To investigate the protective effects of Shexiang Tongxin Dropping Pill (, STDP) following sodium laurate-induced coronary microembolization (CME) in rats. Forty rats were divided into 4 groups: the control (sham) group, CME group, low-dose STDP pretreatment group (20 mg·kg-1·d-1), and high-dose STDP pretreatment group (40 mg·kg-1·d-1). The rats were intragastric administrated with STDP 2 weeks before operation. Moreover, the histopathological alterations were observed using optical microscopy and transmission electron microscopy. Antioxidant biomarkers were analyzed by enzyme-linked immunosorbent assay. Mitochondrial functions including the mitochondrial permeability transition pore (mPTP) mtDNA copy number were determined and proteins of AKT/GSK3β were analyzed by Western blot.
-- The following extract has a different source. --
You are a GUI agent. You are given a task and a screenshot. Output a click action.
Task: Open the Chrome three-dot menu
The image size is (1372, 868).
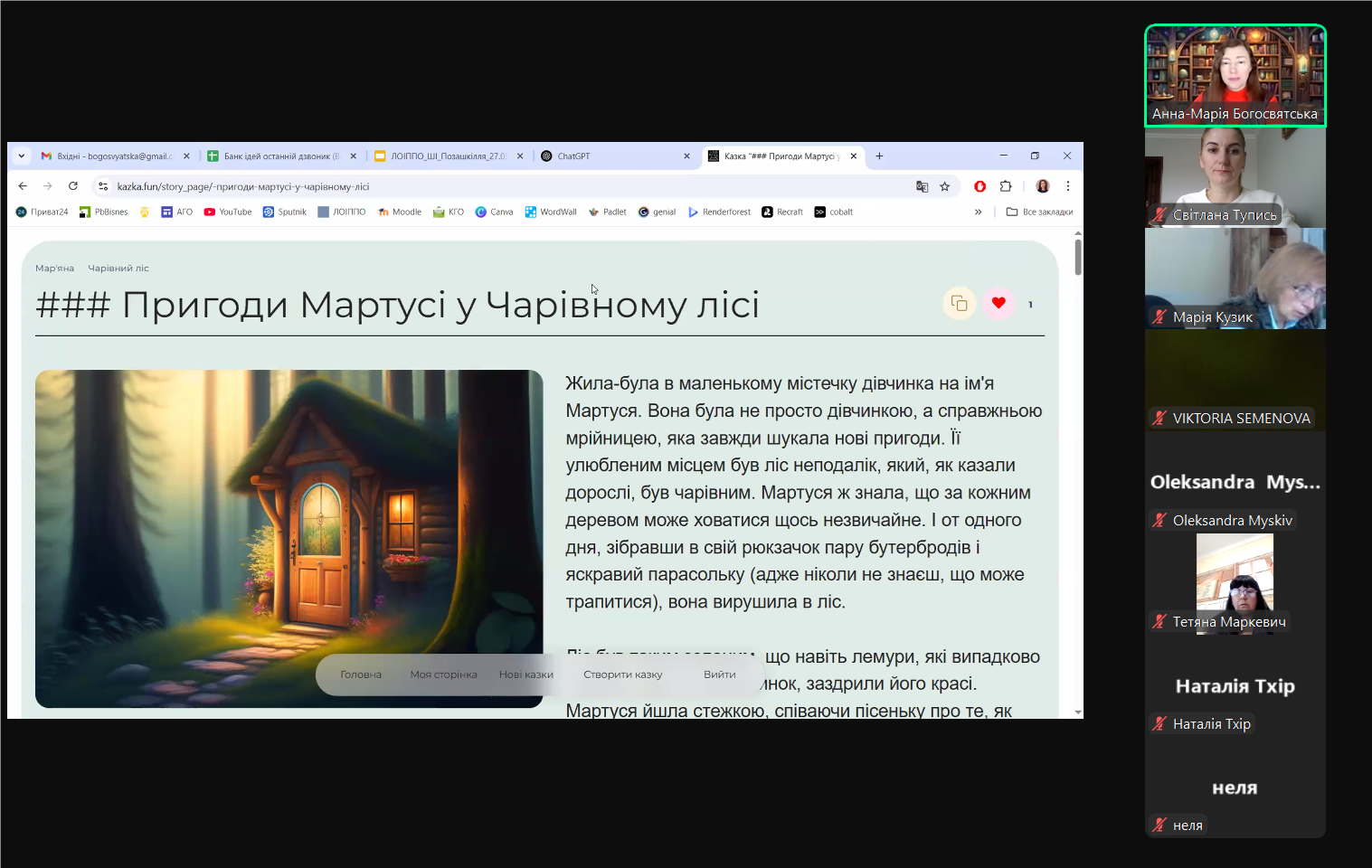tap(1068, 186)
The rats in the CME group showed a significant increase in the fibrinogen-like protein 2 expression level and mitochondrial dysfunction and a decrease in the expression level of antioxidant biomarkers (superoxide dismutase and catalase, P<0.01 for all). In contrast, the rats in the low- and high-dose STDP pretreatment groups showed a significant decrease in coronary microthrombi (P<0.05); moreover, STDP restored the antioxidant-related protein activities and mitochondrial function, inhibited mPTP opening, decreased AKT-Ser473 phosphorylation, and increased GSK3β-Ser9 phosphorylation (P<0.05 or P<0.01). STDP may be useful for treatment of CME, possibly via regulation of mPTP opening and AKT/GSK3β phosphorylation.